INSTRUCTIONS TO FOLLOW:
Please render the entries below as a numbered list, leaving out any blank lines.

RECORDS FOR THE EXERCISE:
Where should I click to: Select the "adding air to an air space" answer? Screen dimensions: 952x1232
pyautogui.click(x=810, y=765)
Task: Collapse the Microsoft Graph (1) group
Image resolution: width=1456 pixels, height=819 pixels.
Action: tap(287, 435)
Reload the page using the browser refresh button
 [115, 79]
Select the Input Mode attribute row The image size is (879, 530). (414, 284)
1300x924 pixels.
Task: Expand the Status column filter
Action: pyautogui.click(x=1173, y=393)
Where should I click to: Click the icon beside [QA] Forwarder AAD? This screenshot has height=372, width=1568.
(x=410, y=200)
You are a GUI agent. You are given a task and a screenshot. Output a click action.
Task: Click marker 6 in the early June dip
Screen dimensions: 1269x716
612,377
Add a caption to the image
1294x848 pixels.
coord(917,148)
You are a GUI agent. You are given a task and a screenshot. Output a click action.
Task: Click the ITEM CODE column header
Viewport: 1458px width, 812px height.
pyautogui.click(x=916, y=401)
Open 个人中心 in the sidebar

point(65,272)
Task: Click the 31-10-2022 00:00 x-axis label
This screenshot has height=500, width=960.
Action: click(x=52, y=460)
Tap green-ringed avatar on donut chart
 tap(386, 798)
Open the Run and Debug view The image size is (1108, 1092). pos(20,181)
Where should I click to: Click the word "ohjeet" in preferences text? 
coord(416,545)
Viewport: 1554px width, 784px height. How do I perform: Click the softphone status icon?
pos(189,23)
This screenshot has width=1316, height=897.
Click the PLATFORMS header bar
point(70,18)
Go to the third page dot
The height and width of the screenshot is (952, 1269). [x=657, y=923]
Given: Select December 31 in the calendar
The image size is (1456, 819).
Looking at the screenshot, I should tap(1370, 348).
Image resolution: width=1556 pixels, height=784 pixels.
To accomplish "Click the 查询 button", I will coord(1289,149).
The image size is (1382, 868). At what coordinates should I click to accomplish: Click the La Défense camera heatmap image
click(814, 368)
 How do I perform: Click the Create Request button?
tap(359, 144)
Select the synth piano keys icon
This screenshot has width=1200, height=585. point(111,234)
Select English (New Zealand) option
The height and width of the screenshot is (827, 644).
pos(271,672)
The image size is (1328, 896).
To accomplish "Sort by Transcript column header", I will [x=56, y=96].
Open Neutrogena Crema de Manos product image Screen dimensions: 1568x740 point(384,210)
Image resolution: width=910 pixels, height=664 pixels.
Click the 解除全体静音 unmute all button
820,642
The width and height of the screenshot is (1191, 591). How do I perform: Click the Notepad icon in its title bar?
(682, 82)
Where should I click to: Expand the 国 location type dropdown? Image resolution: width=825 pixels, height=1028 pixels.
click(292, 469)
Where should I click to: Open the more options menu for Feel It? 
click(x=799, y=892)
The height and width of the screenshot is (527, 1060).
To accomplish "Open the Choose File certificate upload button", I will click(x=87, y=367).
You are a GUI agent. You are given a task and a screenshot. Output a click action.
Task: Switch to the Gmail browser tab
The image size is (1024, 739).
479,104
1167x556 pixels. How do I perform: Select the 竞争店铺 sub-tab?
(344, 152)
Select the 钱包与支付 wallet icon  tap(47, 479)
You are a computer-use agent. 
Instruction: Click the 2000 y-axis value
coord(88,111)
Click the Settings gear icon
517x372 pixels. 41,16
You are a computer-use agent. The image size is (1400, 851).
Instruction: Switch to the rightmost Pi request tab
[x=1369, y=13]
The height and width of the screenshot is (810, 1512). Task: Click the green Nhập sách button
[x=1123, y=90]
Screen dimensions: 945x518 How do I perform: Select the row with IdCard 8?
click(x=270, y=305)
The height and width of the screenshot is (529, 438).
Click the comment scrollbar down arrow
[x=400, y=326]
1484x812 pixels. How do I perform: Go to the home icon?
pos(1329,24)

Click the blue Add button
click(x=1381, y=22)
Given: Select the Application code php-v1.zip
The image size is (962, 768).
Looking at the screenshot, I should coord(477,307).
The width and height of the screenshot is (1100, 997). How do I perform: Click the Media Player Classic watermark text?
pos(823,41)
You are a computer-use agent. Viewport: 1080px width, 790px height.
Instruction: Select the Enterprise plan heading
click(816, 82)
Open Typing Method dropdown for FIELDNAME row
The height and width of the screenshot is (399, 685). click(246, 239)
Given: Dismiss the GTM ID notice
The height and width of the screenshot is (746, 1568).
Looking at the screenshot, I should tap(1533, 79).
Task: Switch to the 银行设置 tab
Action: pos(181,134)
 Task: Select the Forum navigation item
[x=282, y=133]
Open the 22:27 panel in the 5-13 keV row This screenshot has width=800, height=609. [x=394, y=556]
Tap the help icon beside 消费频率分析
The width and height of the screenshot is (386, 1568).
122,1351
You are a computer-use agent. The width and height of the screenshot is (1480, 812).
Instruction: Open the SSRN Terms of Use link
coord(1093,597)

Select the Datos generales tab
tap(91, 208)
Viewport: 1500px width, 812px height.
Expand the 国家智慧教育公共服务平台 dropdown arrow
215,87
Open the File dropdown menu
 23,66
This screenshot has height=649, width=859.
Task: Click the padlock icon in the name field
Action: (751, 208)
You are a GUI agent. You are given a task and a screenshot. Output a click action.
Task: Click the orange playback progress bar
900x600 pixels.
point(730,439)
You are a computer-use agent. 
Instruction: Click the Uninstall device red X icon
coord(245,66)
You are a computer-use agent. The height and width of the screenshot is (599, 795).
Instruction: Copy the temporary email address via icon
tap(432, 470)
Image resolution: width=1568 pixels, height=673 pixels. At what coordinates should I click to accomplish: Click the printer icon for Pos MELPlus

THE OUTPUT:
1. Where should I click to: Select the "adding air to an air space" answer? Screen dimensions: 952x1232
2. pyautogui.click(x=810, y=765)
3. Task: Collapse the Microsoft Graph (1) group
4. Image resolution: width=1456 pixels, height=819 pixels.
5. Action: tap(287, 435)
6. Reload the page using the browser refresh button
7.  [115, 79]
8. Select the Input Mode attribute row The image size is (879, 530). (414, 284)
9. 1300x924 pixels.
10. Task: Expand the Status column filter
11. Action: pyautogui.click(x=1173, y=393)
12. Where should I click to: Click the icon beside [QA] Forwarder AAD? This screenshot has height=372, width=1568.
13. (x=410, y=200)
14. You are a GUI agent. You are given a task and a screenshot. Output a click action.
15. Task: Click marker 6 in the early June dip
16. Screen dimensions: 1269x716
17. 612,377
18. Add a caption to the image
19. 1294x848 pixels.
20. coord(917,148)
21. You are a GUI agent. You are given a task and a screenshot. Output a click action.
22. Task: Click the ITEM CODE column header
23. Viewport: 1458px width, 812px height.
24. pyautogui.click(x=916, y=401)
25. Open 个人中心 in the sidebar
26. point(65,272)
27. Task: Click the 31-10-2022 00:00 x-axis label
28. This screenshot has height=500, width=960.
29. Action: click(x=52, y=460)
30. Tap green-ringed avatar on donut chart
31.  tap(386, 798)
32. Open the Run and Debug view The image size is (1108, 1092). pos(20,181)
33. Where should I click to: Click the word "ohjeet" in preferences text? 
34. coord(416,545)
35. Viewport: 1554px width, 784px height. How do I perform: Click the softphone status icon?
36. pos(189,23)
37. This screenshot has width=1316, height=897.
38. Click the PLATFORMS header bar
39. point(70,18)
40. Go to the third page dot
41. The height and width of the screenshot is (952, 1269). [x=657, y=923]
42. Given: Select December 31 in the calendar
43. The image size is (1456, 819).
44. Looking at the screenshot, I should tap(1370, 348).
45. Image resolution: width=1556 pixels, height=784 pixels.
46. To accomplish "Click the 查询 button", I will coord(1289,149).
47. The image size is (1382, 868). At what coordinates should I click to accomplish: Click the La Défense camera heatmap image
48. click(814, 368)
49.  How do I perform: Click the Create Request button?
50. tap(359, 144)
51. Select the synth piano keys icon
52. This screenshot has width=1200, height=585. point(111,234)
53. Select English (New Zealand) option
54. The height and width of the screenshot is (827, 644).
55. pos(271,672)
56. The image size is (1328, 896).
57. To accomplish "Sort by Transcript column header", I will [x=56, y=96].
58. Open Neutrogena Crema de Manos product image Screen dimensions: 1568x740 point(384,210)
59. Image resolution: width=910 pixels, height=664 pixels.
60. Click the 解除全体静音 unmute all button
61. 820,642
62. The width and height of the screenshot is (1191, 591). How do I perform: Click the Notepad icon in its title bar?
63. (682, 82)
64. Where should I click to: Expand the 国 location type dropdown? Image resolution: width=825 pixels, height=1028 pixels.
65. click(292, 469)
66. Where should I click to: Open the more options menu for Feel It? 
67. click(x=799, y=892)
68. The height and width of the screenshot is (527, 1060).
69. To accomplish "Open the Choose File certificate upload button", I will click(x=87, y=367).
70. You are a GUI agent. You are given a task and a screenshot. Output a click action.
71. Task: Switch to the Gmail browser tab
72. The image size is (1024, 739).
73. 479,104
74. 1167x556 pixels. How do I perform: Select the 竞争店铺 sub-tab?
75. (344, 152)
76. Select the 钱包与支付 wallet icon  tap(47, 479)
77. You are a computer-use agent. 
78. Instruction: Click the 2000 y-axis value
79. coord(88,111)
80. Click the Settings gear icon
81. 517x372 pixels. 41,16
82. You are a computer-use agent. The image size is (1400, 851).
83. Instruction: Switch to the rightmost Pi request tab
84. [x=1369, y=13]
85. The height and width of the screenshot is (810, 1512). Task: Click the green Nhập sách button
86. [x=1123, y=90]
87. Screen dimensions: 945x518 How do I perform: Select the row with IdCard 8?
88. click(x=270, y=305)
89. The height and width of the screenshot is (529, 438).
90. Click the comment scrollbar down arrow
91. [x=400, y=326]
92. 1484x812 pixels. How do I perform: Go to the home icon?
93. pos(1329,24)
94. Click the blue Add button
95. click(x=1381, y=22)
96. Given: Select the Application code php-v1.zip
97. The image size is (962, 768).
98. Looking at the screenshot, I should coord(477,307).
99. The width and height of the screenshot is (1100, 997). How do I perform: Click the Media Player Classic watermark text?
100. pos(823,41)
101. You are a computer-use agent. Viewport: 1080px width, 790px height.
102. Instruction: Select the Enterprise plan heading
103. click(816, 82)
104. Open Typing Method dropdown for FIELDNAME row
105. The height and width of the screenshot is (399, 685). click(246, 239)
106. Given: Dismiss the GTM ID notice
107. The height and width of the screenshot is (746, 1568).
108. Looking at the screenshot, I should tap(1533, 79).
109. Task: Switch to the 银行设置 tab
110. Action: pos(181,134)
111.  Task: Select the Forum navigation item
112. [x=282, y=133]
113. Open the 22:27 panel in the 5-13 keV row This screenshot has width=800, height=609. [x=394, y=556]
114. Tap the help icon beside 消费频率分析
115. The width and height of the screenshot is (386, 1568).
116. 122,1351
117. You are a computer-use agent. The width and height of the screenshot is (1480, 812).
118. Instruction: Open the SSRN Terms of Use link
119. coord(1093,597)
120. Select the Datos generales tab
121. tap(91, 208)
122. Viewport: 1500px width, 812px height.
123. Expand the 国家智慧教育公共服务平台 dropdown arrow
124. 215,87
125. Open the File dropdown menu
126.  23,66
127. This screenshot has height=649, width=859.
128. Task: Click the padlock icon in the name field
129. Action: (751, 208)
130. You are a GUI agent. You are given a task and a screenshot. Output a click action.
131. Task: Click the orange playback progress bar
132. 900x600 pixels.
133. point(730,439)
134. You are a computer-use agent. 
135. Instruction: Click the Uninstall device red X icon
136. coord(245,66)
137. You are a computer-use agent. The height and width of the screenshot is (599, 795).
138. Instruction: Copy the temporary email address via icon
139. tap(432, 470)
140. Image resolution: width=1568 pixels, height=673 pixels. At what coordinates should I click to accomplish: Click the printer icon for Pos MELPlus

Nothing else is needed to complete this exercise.